Prolonged poor glycemic control in non-insulin-dependent diabetes mellitus patients often leads to a decline in insulin secretion from pancreatic β cells, accompanied by a decrease in the insulin content of the cells. As a step toward elucidating the pathophysiological background of the so-called glucose toxicity to pancreatic β cells, we induced glycation in HIT-T15 cells using a sugar with strong deoxidizing activity, D-ribose, and examined the effects on insulin gene transcription. The results of reporter gene analyses revealed that the insulin gene promoter is more sensitive to glycation than the control β-actin gene promoter; ~ 50 and 80% of the insulin gene promoter activity was lost when the cells were kept for 3 d in the presence of 40 and 60 mM D-ribose, respectively. In agreement with this, decrease in the insulin mRNA and insulin content was observed in the glycation-induced cells.
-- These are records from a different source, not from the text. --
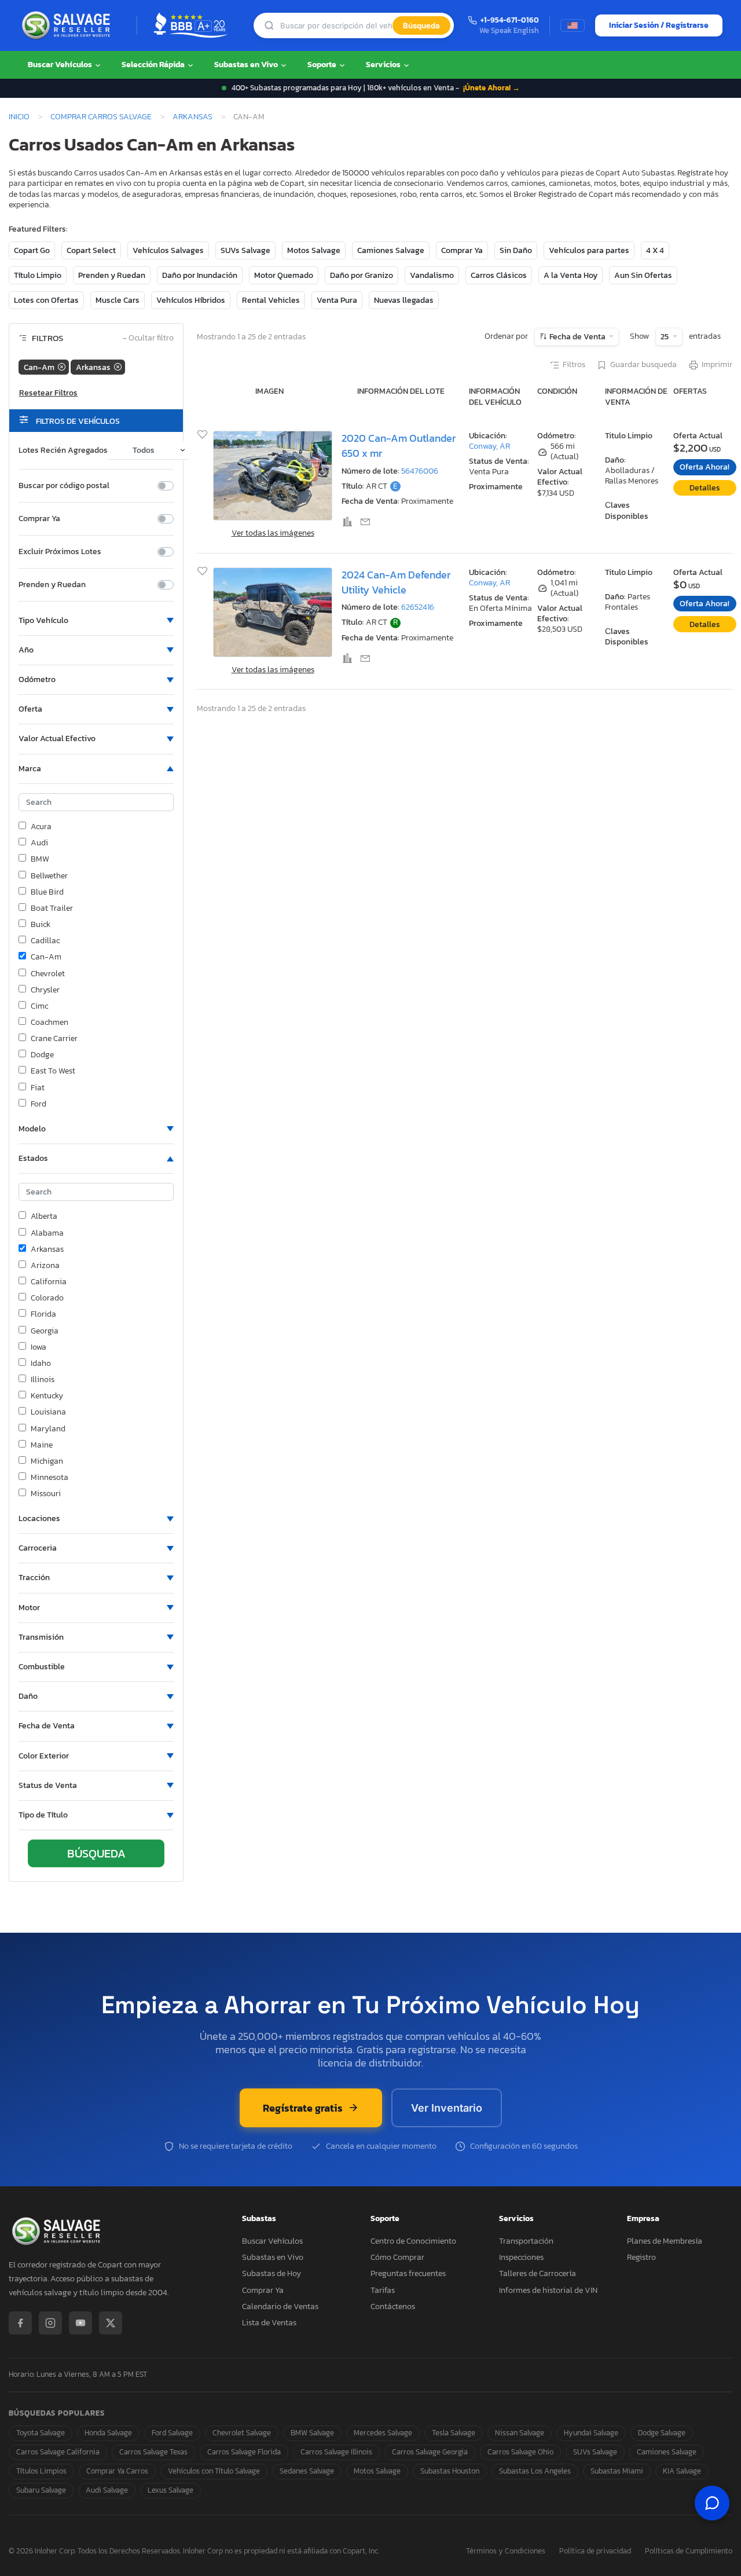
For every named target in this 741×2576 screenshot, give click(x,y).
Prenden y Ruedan (111, 275)
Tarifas (382, 2290)
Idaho (41, 1363)
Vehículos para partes (589, 250)
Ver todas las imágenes (273, 533)
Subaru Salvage (41, 2490)
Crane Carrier (54, 1039)
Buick (40, 924)
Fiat (38, 1088)
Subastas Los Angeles (535, 2470)
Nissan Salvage (519, 2432)
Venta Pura (337, 300)
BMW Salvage (312, 2432)
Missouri (46, 1494)
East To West (53, 1071)
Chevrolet (48, 974)
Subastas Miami (616, 2470)
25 (665, 337)
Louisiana (48, 1412)
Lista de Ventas (269, 2323)
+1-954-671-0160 (509, 20)
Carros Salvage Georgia (430, 2451)
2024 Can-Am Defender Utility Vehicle (396, 582)
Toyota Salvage (40, 2432)
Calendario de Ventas (280, 2306)
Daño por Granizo (361, 275)
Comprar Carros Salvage (101, 116)
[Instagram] (50, 2323)
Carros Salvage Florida (244, 2451)
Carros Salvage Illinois (336, 2451)
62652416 (417, 607)
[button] (96, 620)
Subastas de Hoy (271, 2273)
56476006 (419, 471)
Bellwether (49, 876)
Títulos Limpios (41, 2470)
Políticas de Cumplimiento (688, 2551)
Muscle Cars (118, 300)
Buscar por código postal (64, 486)
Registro (641, 2257)
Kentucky (47, 1396)
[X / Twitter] (110, 2323)
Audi (39, 843)
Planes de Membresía (664, 2241)
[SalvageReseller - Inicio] (68, 25)
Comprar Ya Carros (117, 2470)
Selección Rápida (154, 64)
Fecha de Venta (577, 337)
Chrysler (45, 990)
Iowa (38, 1347)
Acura (41, 827)
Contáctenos (392, 2306)
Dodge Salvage (661, 2432)
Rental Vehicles (271, 300)
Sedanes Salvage (307, 2470)
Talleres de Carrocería (537, 2273)
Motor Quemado (283, 275)
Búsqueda (421, 25)
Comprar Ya (462, 250)
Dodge (42, 1055)
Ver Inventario (446, 2108)
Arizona (45, 1265)
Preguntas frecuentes (408, 2273)
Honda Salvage (108, 2432)
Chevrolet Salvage (241, 2432)
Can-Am (46, 957)
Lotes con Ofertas (46, 300)
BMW (40, 859)
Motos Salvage (313, 250)
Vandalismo (432, 275)
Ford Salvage (172, 2432)
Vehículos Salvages (168, 250)
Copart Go (32, 250)
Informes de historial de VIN (548, 2290)
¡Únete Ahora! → (491, 87)
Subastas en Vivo (247, 64)
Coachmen (49, 1022)
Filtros (574, 365)
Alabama (47, 1233)
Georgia (44, 1331)
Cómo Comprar (397, 2257)
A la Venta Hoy (570, 275)
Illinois (42, 1380)
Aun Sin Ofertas (643, 275)
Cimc (39, 1006)
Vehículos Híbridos (190, 300)
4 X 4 (655, 250)
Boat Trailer (52, 908)
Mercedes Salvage (383, 2432)
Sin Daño (516, 250)
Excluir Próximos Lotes (60, 552)
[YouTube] (80, 2323)
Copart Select (91, 250)
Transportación (526, 2241)
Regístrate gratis (303, 2108)
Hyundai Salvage (591, 2432)
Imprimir (717, 365)
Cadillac (45, 941)
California (49, 1282)
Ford (38, 1104)
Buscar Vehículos (61, 64)
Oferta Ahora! (704, 467)
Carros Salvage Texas (153, 2451)
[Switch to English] (572, 25)
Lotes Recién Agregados (63, 450)
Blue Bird (47, 892)
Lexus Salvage (170, 2490)
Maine (42, 1445)
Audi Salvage (107, 2490)
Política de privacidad (595, 2551)
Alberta (44, 1216)
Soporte (322, 64)
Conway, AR (489, 446)
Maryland (48, 1429)
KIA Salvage (682, 2470)
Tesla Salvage (453, 2432)
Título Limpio (37, 275)
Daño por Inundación (199, 275)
Also, gel mobility shift analyses using specific antiserum revealed decrease in the DNA-binding activity of an insulin gene transcription factor, PDX-1/IPF1/STF-1. These effects of D-ribose seemed almost irreversible but could be prevented by addition of 1 mM aminoguanidine or 10 mM N-acetylcysteine, thus suggesting that glycation and reactive oxygen species, generated through the glycation reaction, serve as mediators of the phenomena. These observations suggest that protein glycation in pancreatic β cells, which occurs in vivo under chronic hyperglycemia, suppresses insulin gene transcription and thus can explain part of the β cell glucose toxicity.